新しくなった4月14日のキャスト表示で、気になったことがあった。それは、波野タイコさん。
以前は、ノリスケ・タイコ・イクラが仲良く表示されていた。
4月14日は、ノリスケさんの出番はあったが、タイコさんとイクラちゃんはなかった。新しい表示法では、ノリスケさんだけが表示されるはず。

ノリスケ・タイコ・じん六
なぜかタイコさんが出たことになっている。さらに、タイコの声優が別の人になっている。従来は塚田恵美子さんが担当していたのだが…
近年は、声優の高齢化などで、いくつかの役で交代があったサザエさんだけど、ついにタイコさんも?!
翌週21日の放送でもタイコさんは出なかったが、

ワカメの同級生・堀川役で塚田さんが出演(他に無名の女性役もやっていた)
降板したわけではなかったようで安心した。単なる間違いだったのだろうか。
っていうか、ホリカワくんの声ってタイコさんだったのか!
これからは毎回、キャスト表示が変わることになるから、作成する時は気をつけないといけませんね。
【29日追記】4月28日の放送では、若本さんが花子の父と穴子両方の出番があり、エンディングでは「花子の父」で表示(花子と連名で)された。この日はストーリー的には穴子さんより花沢父娘のほうが重要だったからだろうか。
また、伊佐坂婦人のオカルさんは従来は「おカル」だったが、「お軽」で表示された。表示変更後未登場の伊佐坂先生(従来は「なん物」)はどう表示されるだろうか。
【5月5日追記】5月5日も、花子の父と穴子両方の出番があった。割合としては穴子さんのほうがやや多かったか?
表示は新方式になってから初の「穴子」。「花子」とは別の画面で表示された。
【5月12日追記】5月12日は波平さんの同僚「岡島」役(伊井篤史)が初めて表示された。
【5月19日追記】5月19日の放送では、3話のうち最初と2話目の
冒頭の脚本や演出などスタッフ表示も新しい書体になった。(3話目は従来の書体)
6946遠足のかがやく星、6951姉さんの器用な足、6945もうひとりのボクという順番で放送された
ので、作品ナンバー6945までが旧書体、6946から新書体に変わったと考えられる(ずいぶん飛び飛びに放送されるもんだ)。
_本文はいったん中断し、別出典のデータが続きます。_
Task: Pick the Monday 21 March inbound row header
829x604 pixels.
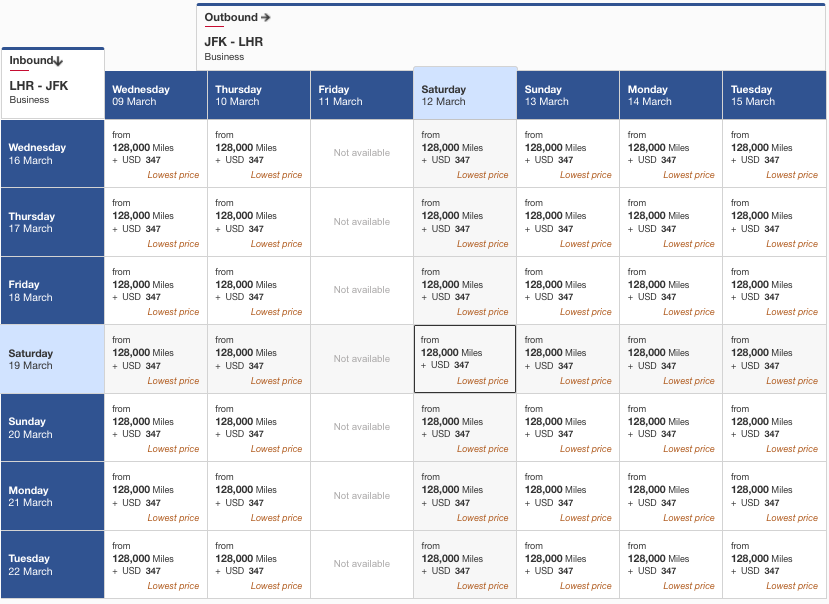Action: (53, 496)
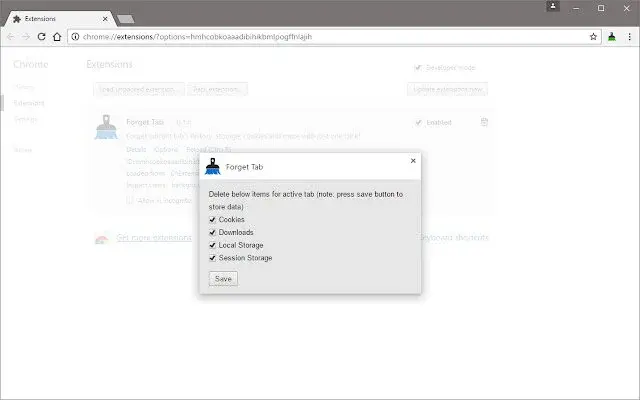Open the Forget Tab toolbar extension icon
Viewport: 640px width, 400px height.
click(x=611, y=37)
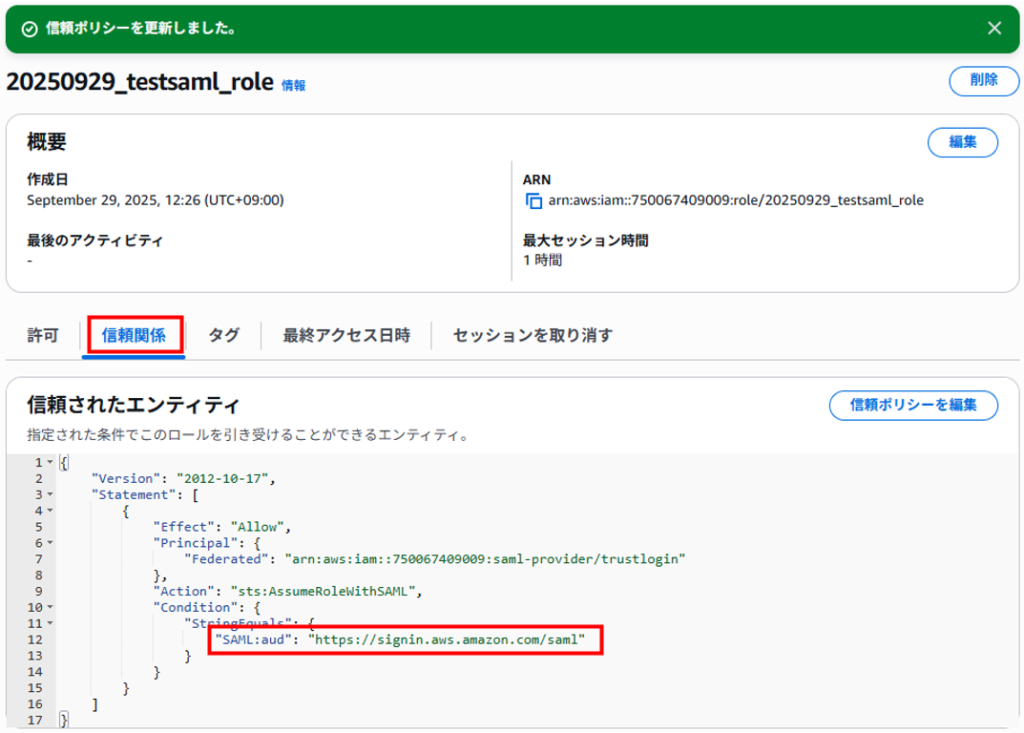Go to the タグ tab

[x=223, y=335]
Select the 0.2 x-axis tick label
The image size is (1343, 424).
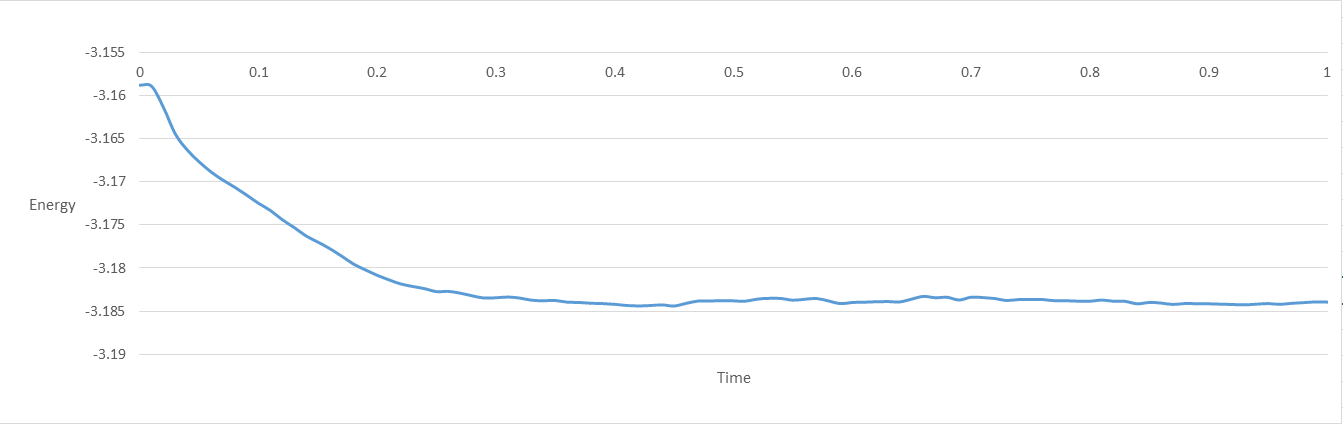[377, 73]
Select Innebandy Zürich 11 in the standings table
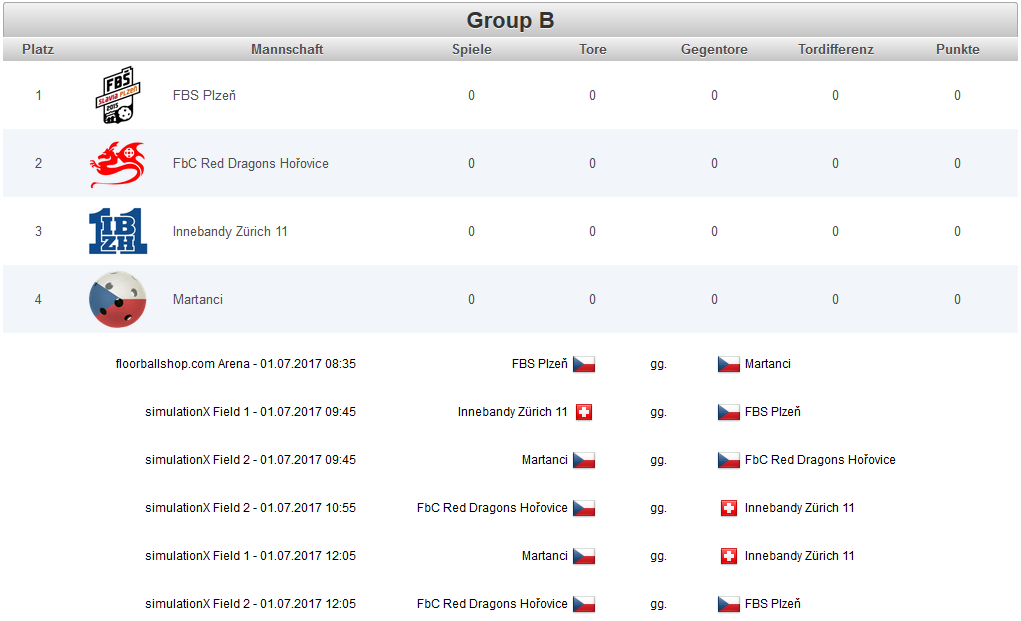Screen dimensions: 1021x621 coord(230,232)

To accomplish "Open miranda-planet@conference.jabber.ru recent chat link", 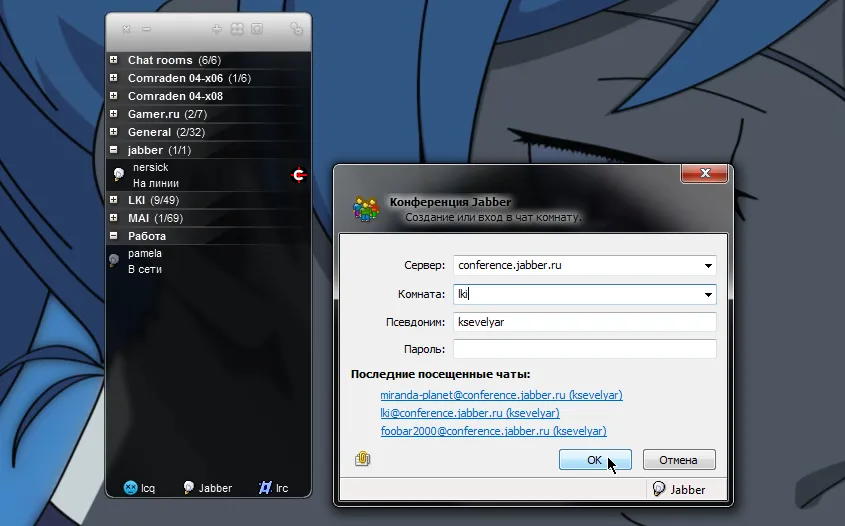I will 501,395.
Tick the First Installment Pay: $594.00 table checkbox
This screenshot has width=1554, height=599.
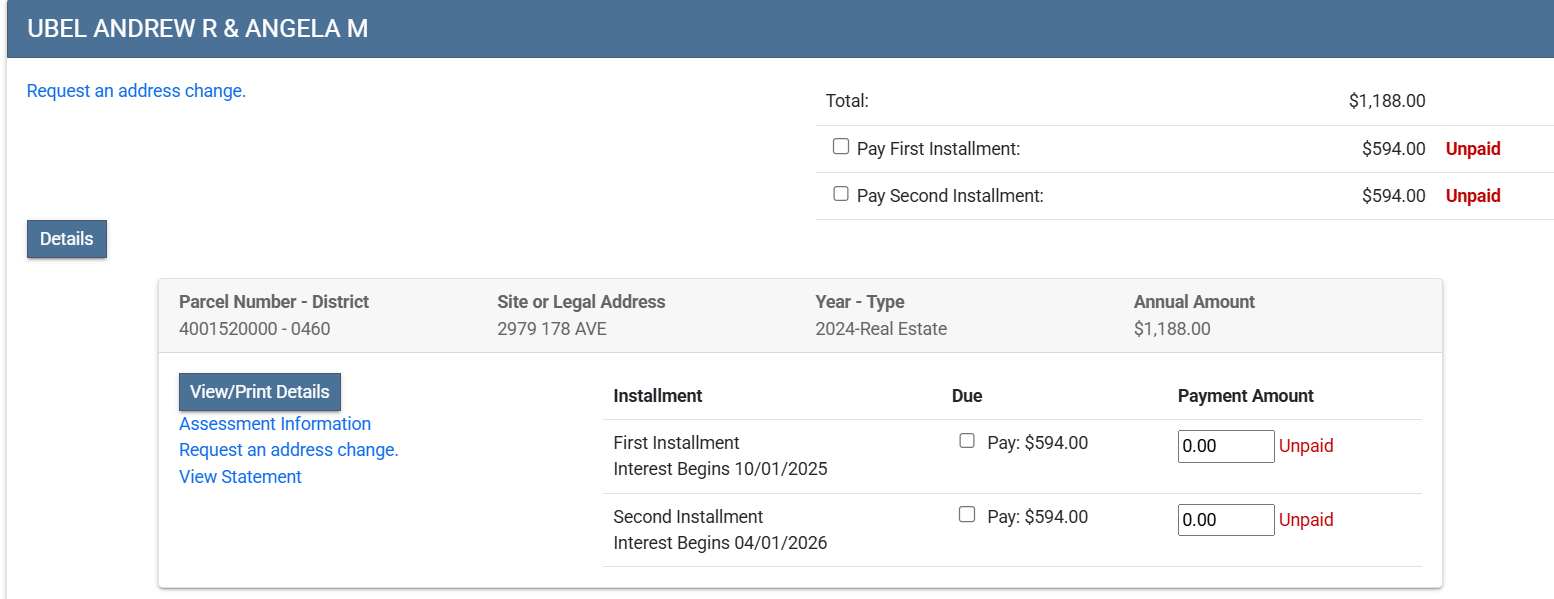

先代(たしか先々代も)の書体はやや扁平な文字だったが、新しいのは正方形。
エンディングでは、「橋本」「リカ」の配役が表示された。
【5月26日追記】5月26日の放送では、2話目の「6953玄関は家の顔」のスタッフ表示が特異的。脚本、演出が表示される最初の画面は旧書体、次の作画監督、仕上、美術は新書体で表示された。1話目と3話目は、すべて新書体。
ちなみに、2話目の最後の場面(サザエがスカーフをほっかむりして、それをよその奥さんが真似する)は、原作4コマを元にしたものだったが、それは前日25日付の朝日新聞土曜版「be on Saturday」の連載「サザエさんをさがして」でも取り上げられ、偶然(?)のコラボレーションとなった。(原作は1957年6月1日付掲載とのこと)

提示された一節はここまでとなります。